The Atlanta Journal Constitution should run a correction – but they won’t
My column posted on Insider Advantage last week (GOP senators and another ‘Americans last’ tuition bill) concerned several Republican state senators cosponsoring a Democrat bill (SB 264) aimed at amending state law on instate tuition. I didn’t get to the fact that the left-wing Atlanta Journal Constitution is unapologetically pushing the bill in its opinion posts with agenda-driven misinformation.
In a May 24, 2023 post AJC ‘Get Schooled’ blog writer Maureen Downey leads readers to believe that refugees are unable to access instate tuition. She introduced a guest column from an Afghan woman, Husnia Jamal, who apparently entered the U.S. as a refugee. “In a guest column, Jamal urges Georgia to embrace legislation that would allow refugees to qualify for in-state tuition. Several related measures stalled, including two bipartisan bills that would provide in-state tuition for refugees,” wrote Downey.
In that article (“Opinion: Afghan women refugees like me want a future in Georgia”) guest writer Jamal tells readers “But I, like so many other displaced people living in Georgia, found out that I could not access in-state tuition here — no matter how long I live, work, or pay state taxes — because of my immigration status. This makes it harder for us to rebuild our lives.”
“Bipartisan bills introduced in the Georgia state House and Senate this year would have changed that. The bills did not succeed” wrote Jamal.
It would nice to know exactly what visa she used to enter the U.S. but it is safe to assume that if she is not a refugee, Jamal is likely a beneficiary of the Biden administration’s humanitarian parole or is in the category of “special immigrant.” Otherwise inadmissible aliens in that status are known as “Special Visa Immigrants”, or SIVs.
The reality is that state law (OCGA 20-3-66) as well as Regent’s policy (184.108.40.206) says new residents (even Afghans) must live here for a year before they can be eligible for the instate tuition rate. After that, foreign nationals with legal status – including refugees – can access the lower instate rate. Just like Americans.
- Related: Atlanta Journal Constitution (newsroom) ethics code
Note to AJC opinion editors: That fact is reflected in at least two AJC news reports on last year’s version of the bills Downey wrote about.

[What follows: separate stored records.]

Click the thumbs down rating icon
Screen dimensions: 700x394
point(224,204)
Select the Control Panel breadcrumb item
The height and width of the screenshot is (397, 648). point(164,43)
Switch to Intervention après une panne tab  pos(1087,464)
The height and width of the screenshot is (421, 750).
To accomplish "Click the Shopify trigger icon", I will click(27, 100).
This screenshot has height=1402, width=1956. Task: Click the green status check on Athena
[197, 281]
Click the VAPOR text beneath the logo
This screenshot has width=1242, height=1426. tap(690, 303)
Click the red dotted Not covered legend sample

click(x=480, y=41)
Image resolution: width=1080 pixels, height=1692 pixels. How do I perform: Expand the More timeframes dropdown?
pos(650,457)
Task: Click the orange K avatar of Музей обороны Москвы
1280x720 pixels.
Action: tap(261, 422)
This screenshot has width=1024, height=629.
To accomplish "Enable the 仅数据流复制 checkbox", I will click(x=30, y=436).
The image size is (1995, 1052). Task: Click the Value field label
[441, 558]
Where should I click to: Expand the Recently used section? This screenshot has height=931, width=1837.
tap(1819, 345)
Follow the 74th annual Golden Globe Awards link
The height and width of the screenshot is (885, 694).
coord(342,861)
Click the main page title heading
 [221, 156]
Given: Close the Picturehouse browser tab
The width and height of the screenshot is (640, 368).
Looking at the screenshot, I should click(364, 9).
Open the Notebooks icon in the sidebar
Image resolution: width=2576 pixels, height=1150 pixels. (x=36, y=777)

“Currently, refugees must wait one year after settling in Georgia to establish residency to qualify for the lower in-state tuition rates, which are roughly three times smaller than their out-of-state counterparts” says the AJC in a Feb 24, 2022 news report (Georgia lawmakers favor tuition bill for refugee college students).
And in a one-sided January 2002 news report (Lawmakers introduce bill to help refugees attend Georgia colleges) “House Bill 932 seeks to extend in-state tuition rates to refugee students at the University System of Georgia and the Technical College System of Georgia as soon as they settle in the state. Under U.S. law, refugees are people who must relocate from their home country because of humanitarian concerns.”
The ‘Report for America’ immigration team reporter at the Atlanta paper went on with “currently they must abide by a one-year waiting period after settling in Georgia to establish residency and qualify for the lower in-state tuition rates, which are roughly three times smaller than their out-of-state counterparts” – again.
The AJC sub headline then was “legislation would help refugees qualify for more affordable in-state tuition rates as soon as they settle in the state.
As I wrote, while excluding Americans, SB 264 is written to change state law so that a list of foreigners can obtain the instate tuition rate “immediately upon settlement in Georgia.” All concerned – including state lawmakers and AJC opinion staff– should read lines 22 and 23 in the bill.
Copying senior AJC editors and the new publisher, Andrew Morse, I sent a letter for publication to the newspaper pointing out the inaccuracy in Downey’s work asking for a correction. Soon after I received a “reply all” answer from opinion editor Andre Jackson who told me that in his opinion “no correction’s warranted to the Op-Ed.”
Senator Mike Dugan and SB 264
The story around SB 264 continues to expand. A version of my original IA column was later published in the Star News in exurban Carroll County which is in Republican state Senator Mike Dugan’s district (Dugan is the number two signer on the Democrat bill). The Star News editor ran a response from Dugan in the same edition that contains some remarkable inaccuracies, including his assurance to his constituents that the bill never had a hearing and is now somehow dead. The fact is that there was a hearing on SB 264 and it is very much alive under the Gold Dome for 2024. Interested readers can see a video archive of that hearing and a well-sourced fact check at ImmigrationPoliticsGA.com.